Target position records:

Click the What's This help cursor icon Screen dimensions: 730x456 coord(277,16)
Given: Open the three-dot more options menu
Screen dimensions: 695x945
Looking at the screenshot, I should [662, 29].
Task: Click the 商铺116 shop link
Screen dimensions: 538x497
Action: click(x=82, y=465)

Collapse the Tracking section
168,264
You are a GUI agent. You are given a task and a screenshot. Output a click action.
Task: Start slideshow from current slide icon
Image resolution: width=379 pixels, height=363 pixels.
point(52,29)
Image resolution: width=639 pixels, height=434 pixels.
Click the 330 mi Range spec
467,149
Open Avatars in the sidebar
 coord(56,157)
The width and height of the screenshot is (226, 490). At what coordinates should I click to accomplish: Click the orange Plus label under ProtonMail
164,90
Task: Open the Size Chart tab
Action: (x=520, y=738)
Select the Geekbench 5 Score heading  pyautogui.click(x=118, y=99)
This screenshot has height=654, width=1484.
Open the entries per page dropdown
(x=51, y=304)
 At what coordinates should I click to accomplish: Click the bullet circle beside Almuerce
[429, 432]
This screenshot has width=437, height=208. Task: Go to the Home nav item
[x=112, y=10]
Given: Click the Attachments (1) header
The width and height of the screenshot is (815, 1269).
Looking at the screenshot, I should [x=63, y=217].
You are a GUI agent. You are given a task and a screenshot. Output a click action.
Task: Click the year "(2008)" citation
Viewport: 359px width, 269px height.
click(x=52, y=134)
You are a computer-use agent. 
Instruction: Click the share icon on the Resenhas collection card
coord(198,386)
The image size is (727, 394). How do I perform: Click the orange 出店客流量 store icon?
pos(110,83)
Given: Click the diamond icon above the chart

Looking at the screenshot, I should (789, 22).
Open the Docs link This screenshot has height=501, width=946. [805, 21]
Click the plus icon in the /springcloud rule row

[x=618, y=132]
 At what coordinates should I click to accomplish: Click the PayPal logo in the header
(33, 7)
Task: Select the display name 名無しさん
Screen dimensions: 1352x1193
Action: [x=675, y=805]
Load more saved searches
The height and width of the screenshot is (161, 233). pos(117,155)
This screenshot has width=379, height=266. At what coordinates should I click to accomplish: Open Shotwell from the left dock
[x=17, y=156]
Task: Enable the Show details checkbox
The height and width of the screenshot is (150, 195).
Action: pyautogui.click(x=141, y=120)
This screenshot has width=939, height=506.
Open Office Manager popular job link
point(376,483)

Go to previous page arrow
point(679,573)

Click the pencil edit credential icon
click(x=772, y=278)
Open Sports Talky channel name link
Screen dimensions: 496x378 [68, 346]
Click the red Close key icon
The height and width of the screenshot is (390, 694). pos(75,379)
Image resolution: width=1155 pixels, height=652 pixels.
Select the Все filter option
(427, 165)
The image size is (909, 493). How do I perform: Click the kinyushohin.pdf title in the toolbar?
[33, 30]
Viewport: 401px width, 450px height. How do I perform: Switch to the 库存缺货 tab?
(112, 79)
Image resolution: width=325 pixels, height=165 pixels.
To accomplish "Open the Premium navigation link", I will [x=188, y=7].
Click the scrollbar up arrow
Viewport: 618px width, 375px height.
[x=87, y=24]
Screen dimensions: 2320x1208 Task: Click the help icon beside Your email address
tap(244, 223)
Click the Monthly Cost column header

Work to be completed: Retype the stretch of entries from the line containing "You are a computer-use agent." through the line containing "Action: pyautogui.click(x=141, y=120)", keeping every line exactly as it appears.

Complete output:
You are a computer-use agent. 
Instruction: Click the share icon on the Resenhas collection card
coord(198,386)
The image size is (727, 394). How do I perform: Click the orange 出店客流量 store icon?
pos(110,83)
Given: Click the diamond icon above the chart

Looking at the screenshot, I should (789, 22).
Open the Docs link This screenshot has height=501, width=946. [805, 21]
Click the plus icon in the /springcloud rule row

[x=618, y=132]
 At what coordinates should I click to accomplish: Click the PayPal logo in the header
(33, 7)
Task: Select the display name 名無しさん
Screen dimensions: 1352x1193
Action: [x=675, y=805]
Load more saved searches
The height and width of the screenshot is (161, 233). pos(117,155)
This screenshot has width=379, height=266. At what coordinates should I click to accomplish: Open Shotwell from the left dock
[x=17, y=156]
Task: Enable the Show details checkbox
The height and width of the screenshot is (150, 195).
Action: pyautogui.click(x=141, y=120)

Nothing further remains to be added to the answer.